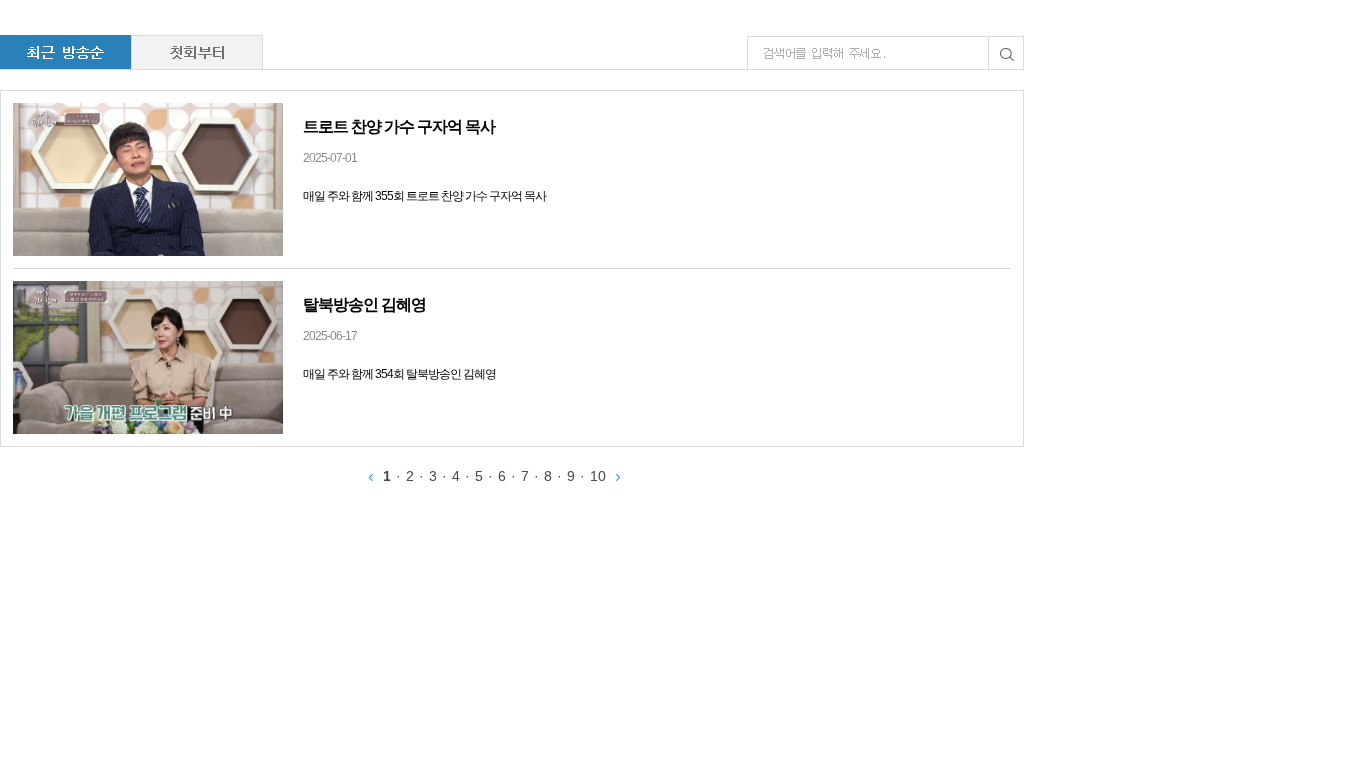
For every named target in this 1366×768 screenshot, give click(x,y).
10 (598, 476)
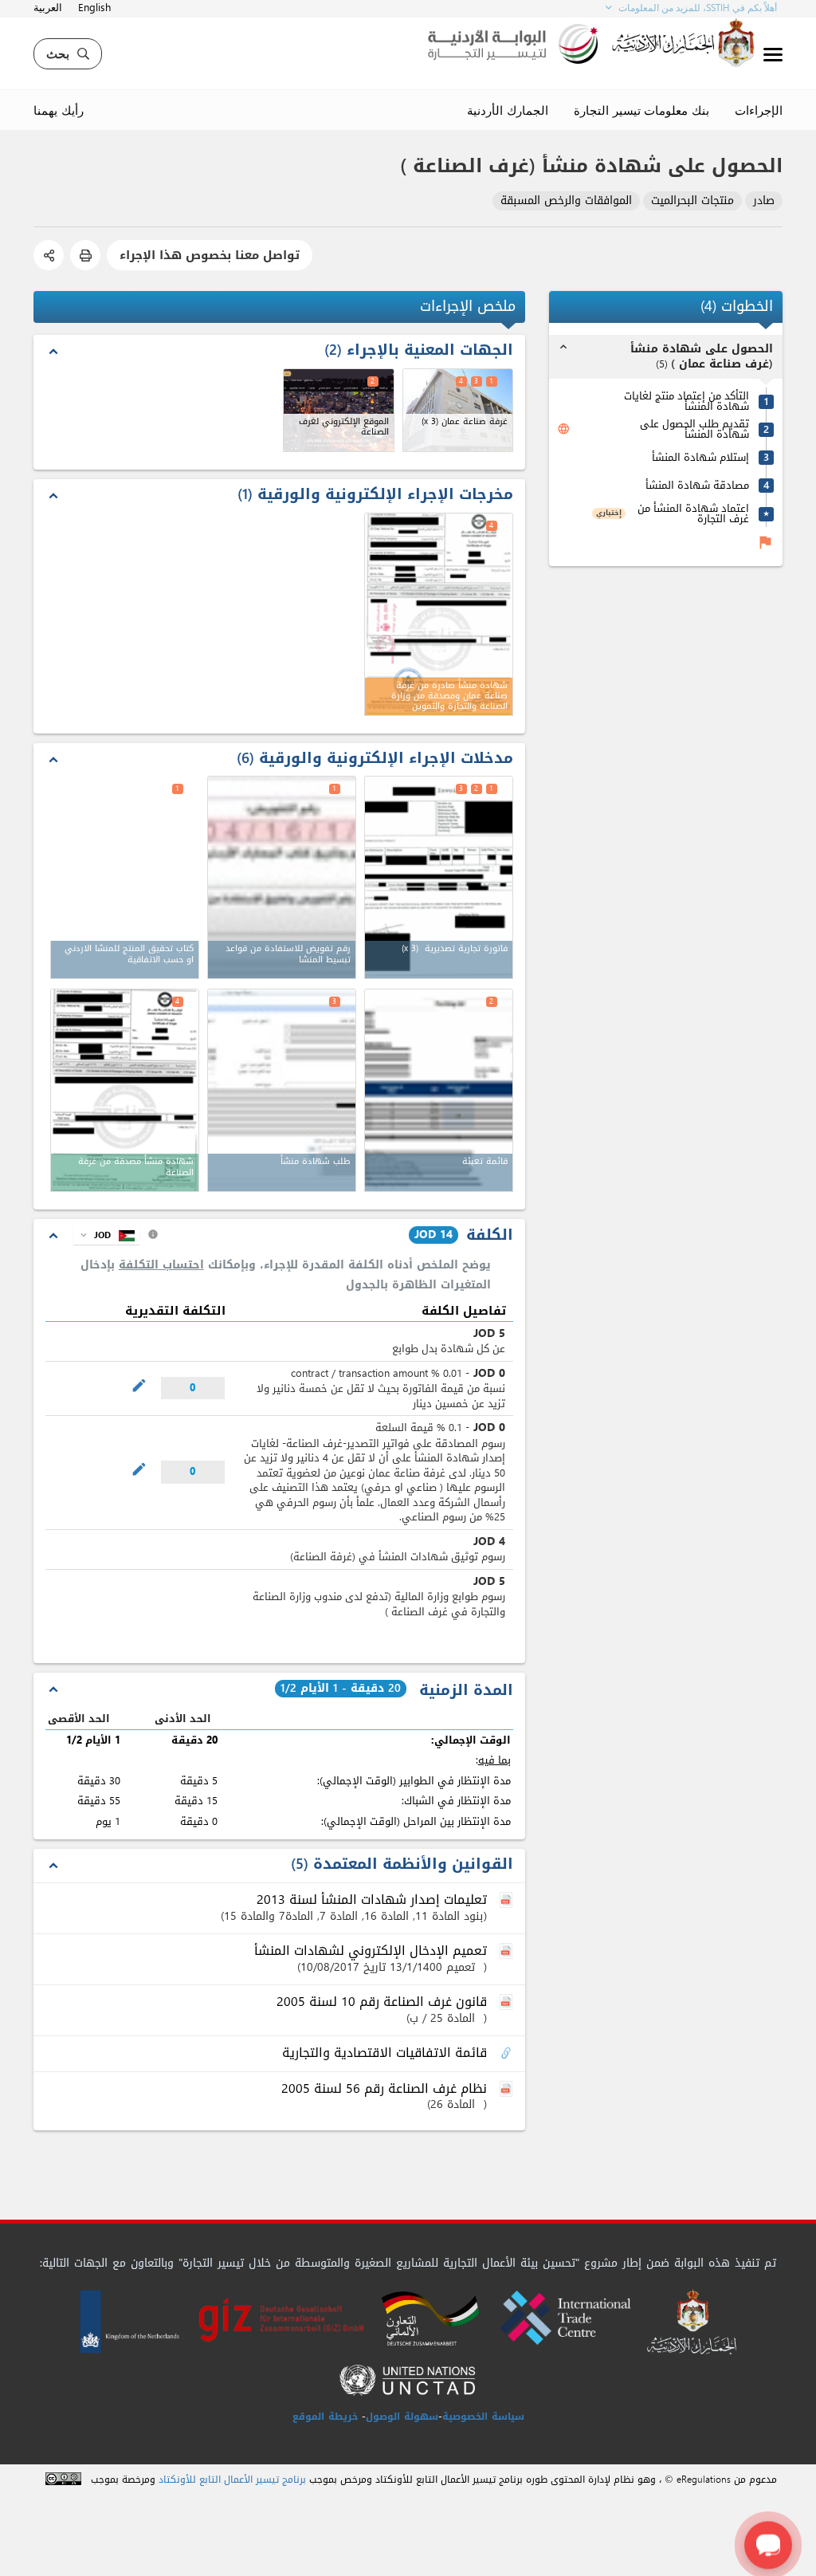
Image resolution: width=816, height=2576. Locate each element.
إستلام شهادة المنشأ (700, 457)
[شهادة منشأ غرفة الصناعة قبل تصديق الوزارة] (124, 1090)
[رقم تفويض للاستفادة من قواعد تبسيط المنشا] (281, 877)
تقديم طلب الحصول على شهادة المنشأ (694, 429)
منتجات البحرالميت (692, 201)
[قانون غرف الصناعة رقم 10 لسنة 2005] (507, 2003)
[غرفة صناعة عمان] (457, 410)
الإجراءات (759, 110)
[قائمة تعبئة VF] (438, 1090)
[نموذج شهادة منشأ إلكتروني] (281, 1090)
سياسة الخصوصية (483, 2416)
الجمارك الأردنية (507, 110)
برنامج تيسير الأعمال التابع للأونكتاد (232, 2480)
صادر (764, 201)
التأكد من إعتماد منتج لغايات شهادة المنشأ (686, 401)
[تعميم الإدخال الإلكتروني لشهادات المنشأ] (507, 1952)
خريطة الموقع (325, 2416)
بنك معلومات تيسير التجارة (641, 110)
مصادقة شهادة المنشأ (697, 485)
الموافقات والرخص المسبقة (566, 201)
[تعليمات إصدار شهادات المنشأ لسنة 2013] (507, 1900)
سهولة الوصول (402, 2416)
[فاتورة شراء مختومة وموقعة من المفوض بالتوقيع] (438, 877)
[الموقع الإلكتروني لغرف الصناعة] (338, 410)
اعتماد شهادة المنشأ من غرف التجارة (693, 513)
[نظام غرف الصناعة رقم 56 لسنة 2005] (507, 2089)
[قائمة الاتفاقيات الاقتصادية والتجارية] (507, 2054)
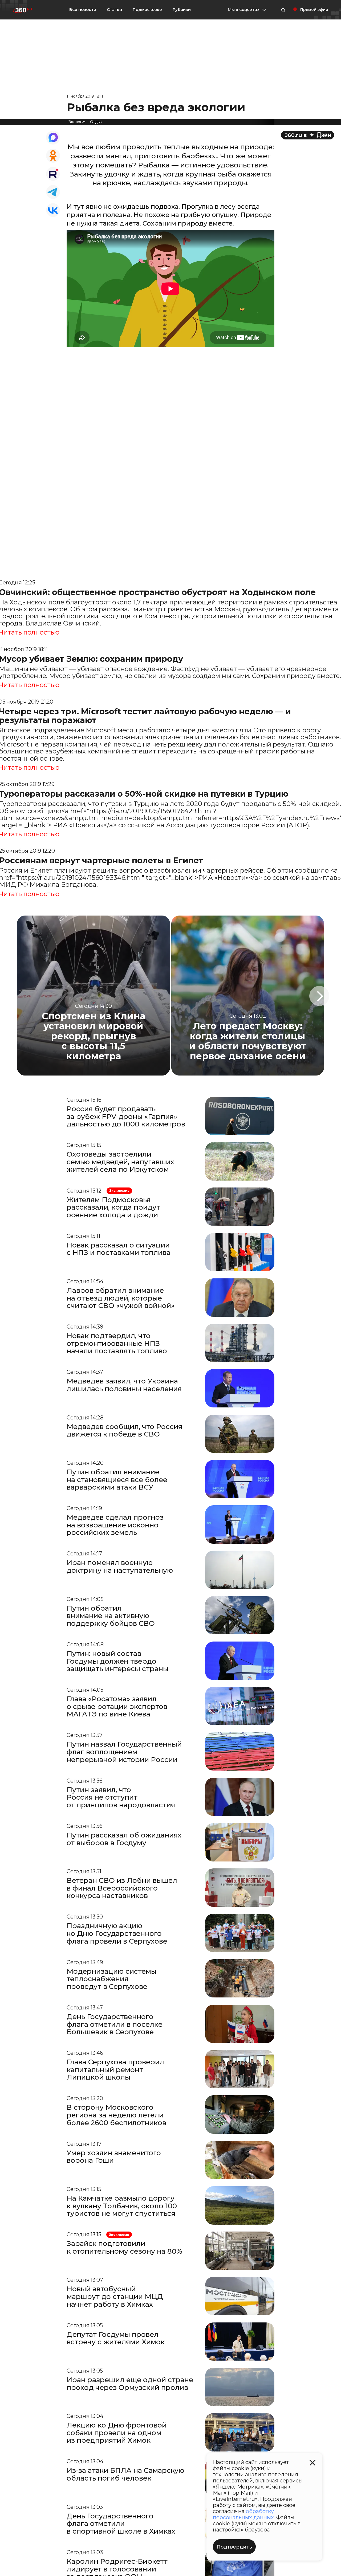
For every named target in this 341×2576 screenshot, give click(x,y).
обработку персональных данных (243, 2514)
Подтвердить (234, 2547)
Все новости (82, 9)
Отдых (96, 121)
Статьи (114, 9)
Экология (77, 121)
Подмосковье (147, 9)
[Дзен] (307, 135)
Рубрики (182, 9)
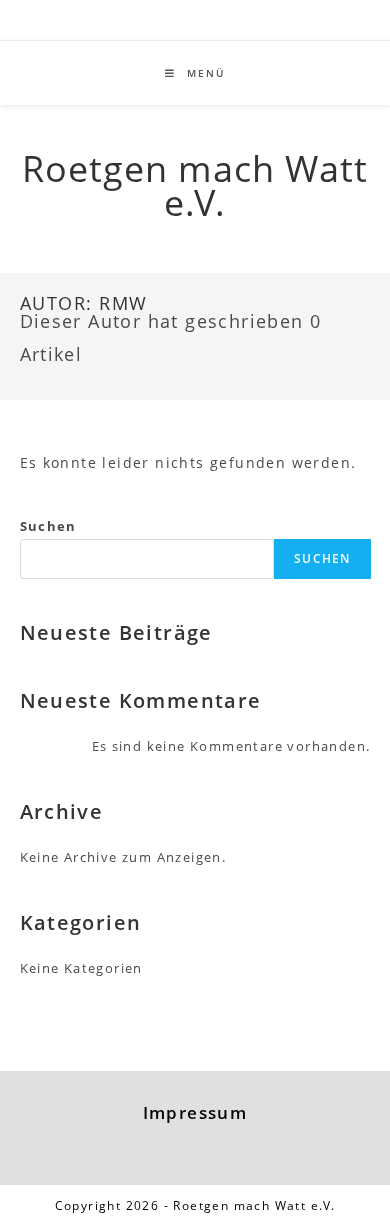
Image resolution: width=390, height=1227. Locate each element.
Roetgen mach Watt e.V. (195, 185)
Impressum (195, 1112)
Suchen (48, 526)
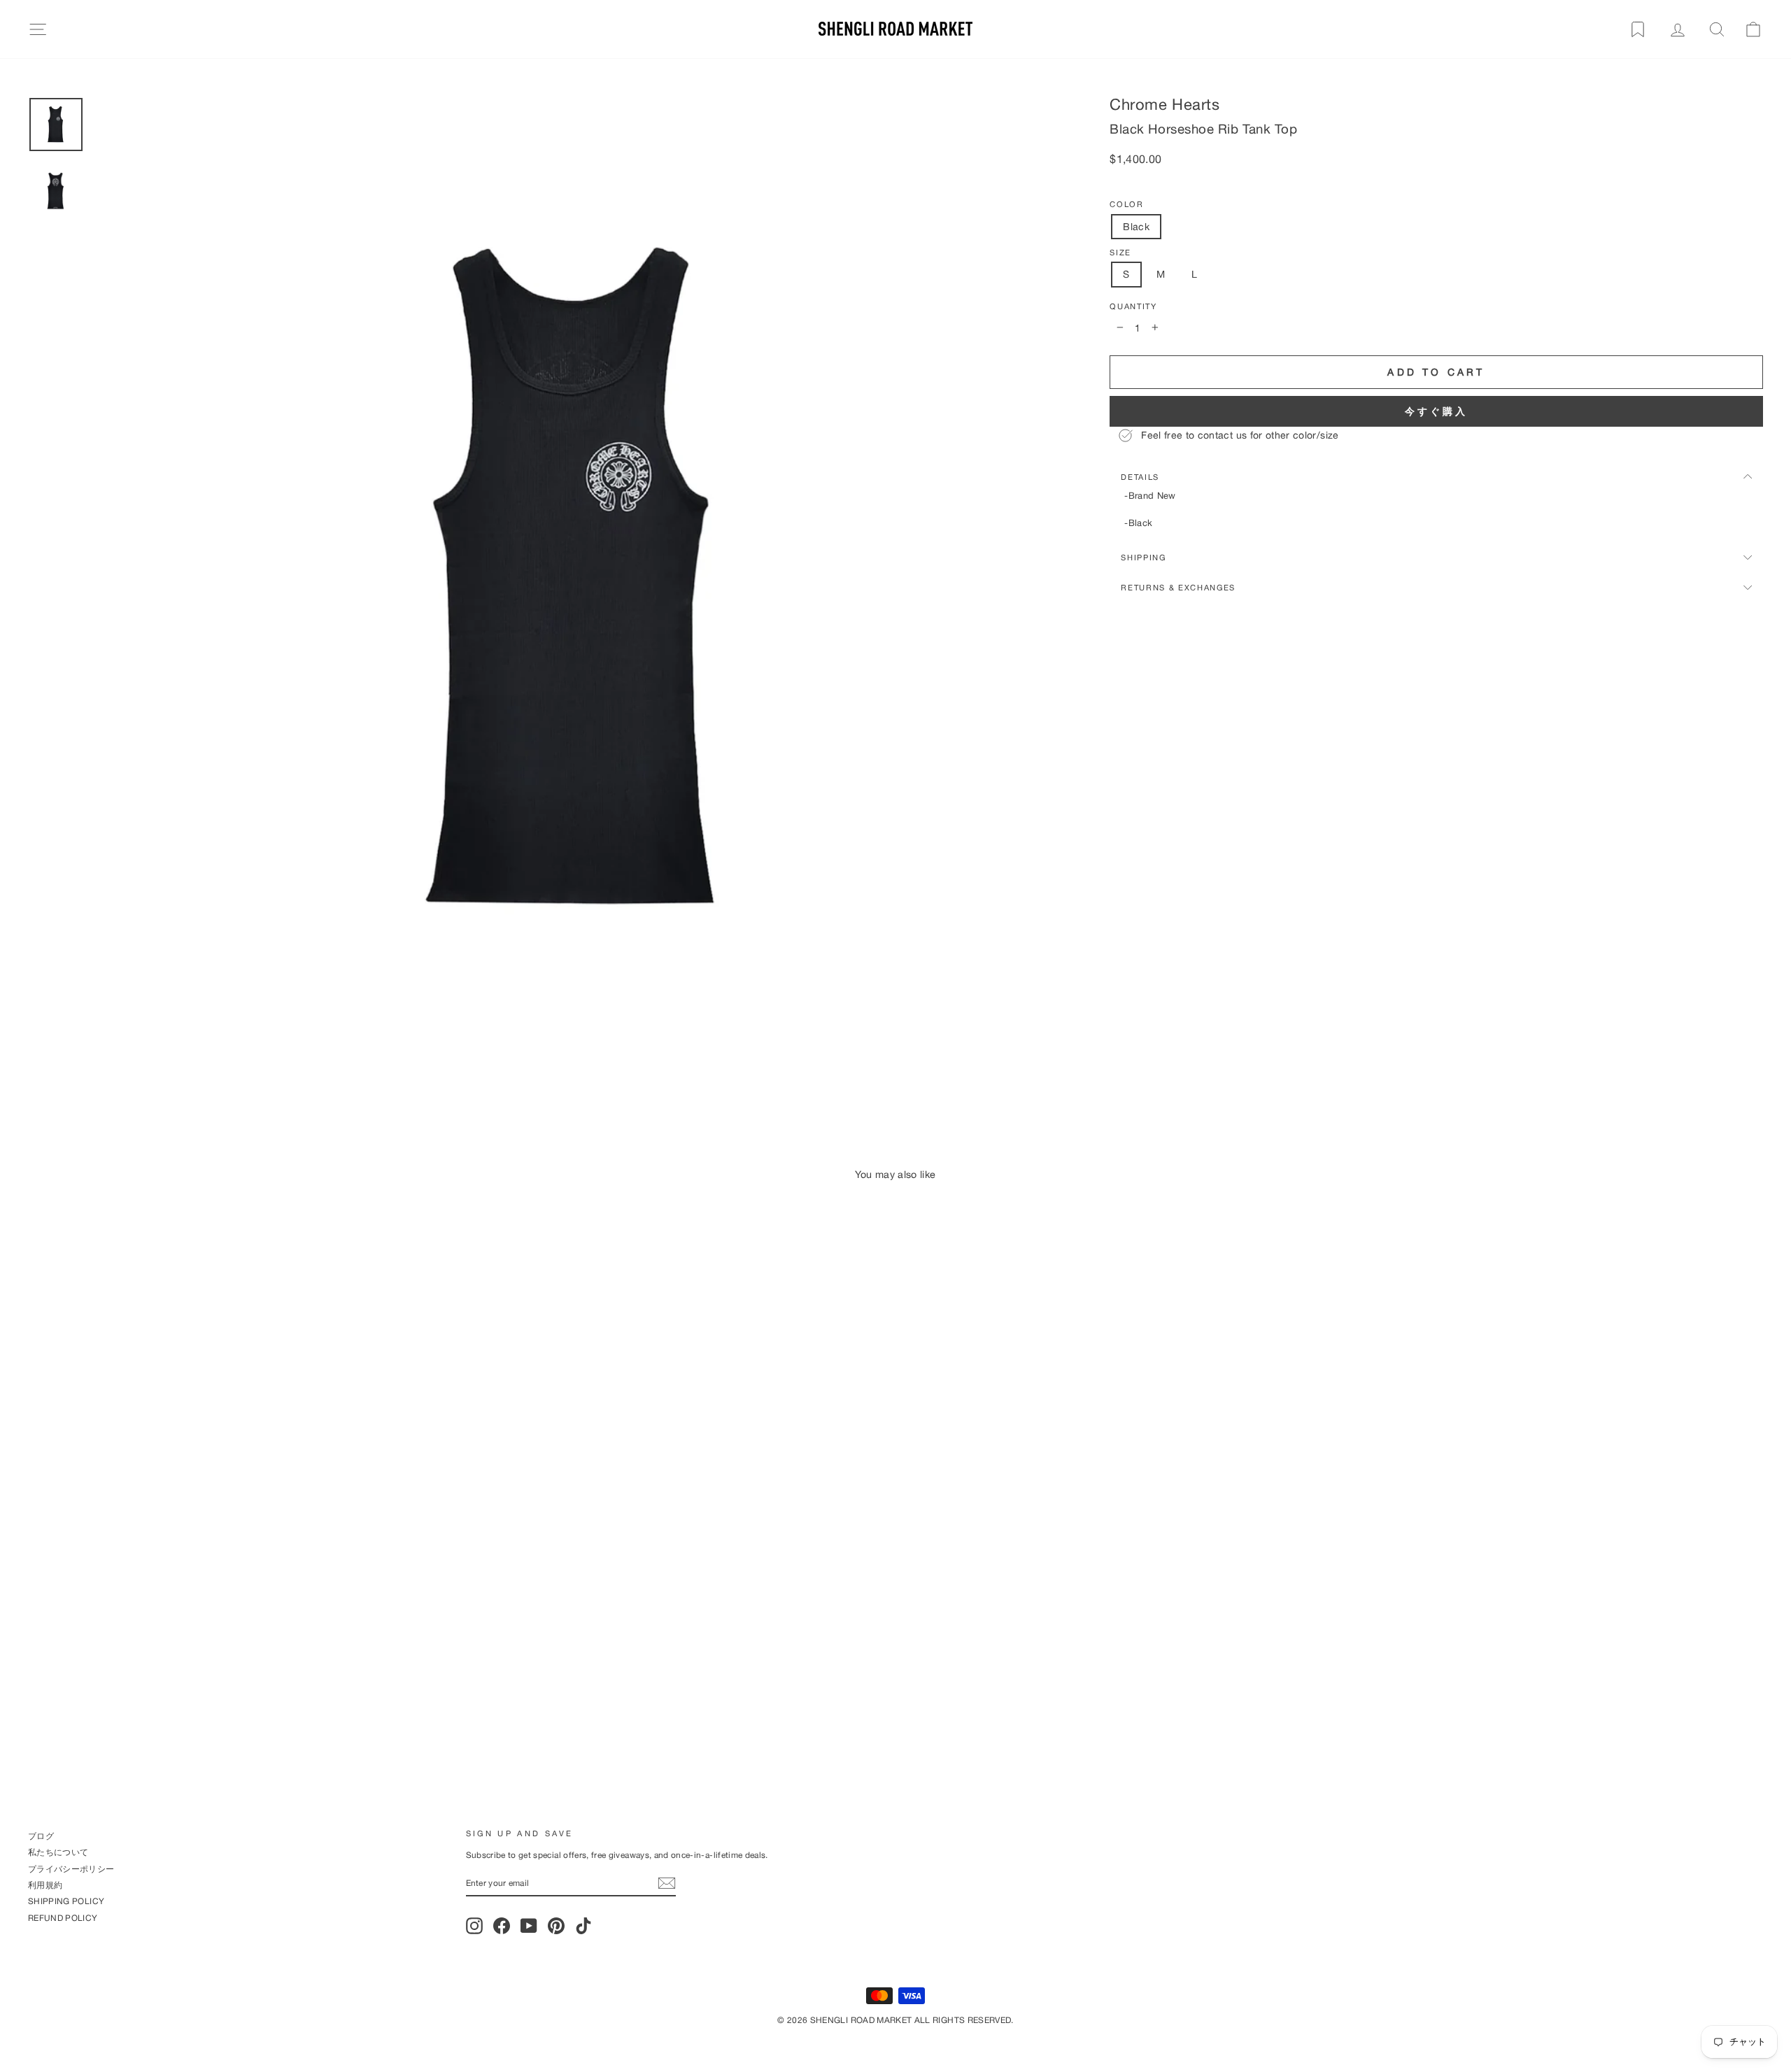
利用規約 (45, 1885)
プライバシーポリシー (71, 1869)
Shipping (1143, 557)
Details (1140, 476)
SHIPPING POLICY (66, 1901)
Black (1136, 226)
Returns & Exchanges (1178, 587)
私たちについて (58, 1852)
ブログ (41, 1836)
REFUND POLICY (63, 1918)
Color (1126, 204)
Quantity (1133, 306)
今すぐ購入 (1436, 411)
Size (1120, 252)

━━━

:: Your instructions ::
Starting at the line with "Подмосковье (147, 9)", output each line through the final one of the listing above, and nothing else. Pictures are to be left out.

:: Solution below ::
Подмосковье (147, 9)
[Дзен] (307, 135)
Рубрики (182, 9)
Image resolution: width=390, height=1227. Locate each element.
Roetgen mach Watt e.V. (195, 185)
Impressum (195, 1112)
Suchen (48, 526)
利用規約 (45, 1885)
プライバシーポリシー (71, 1869)
Shipping (1143, 557)
Details (1140, 476)
SHIPPING POLICY (66, 1901)
Black (1136, 226)
Returns & Exchanges (1178, 587)
私たちについて (58, 1852)
ブログ (41, 1836)
REFUND POLICY (63, 1918)
Color (1126, 204)
Quantity (1133, 306)
今すぐ購入 (1436, 411)
Size (1120, 252)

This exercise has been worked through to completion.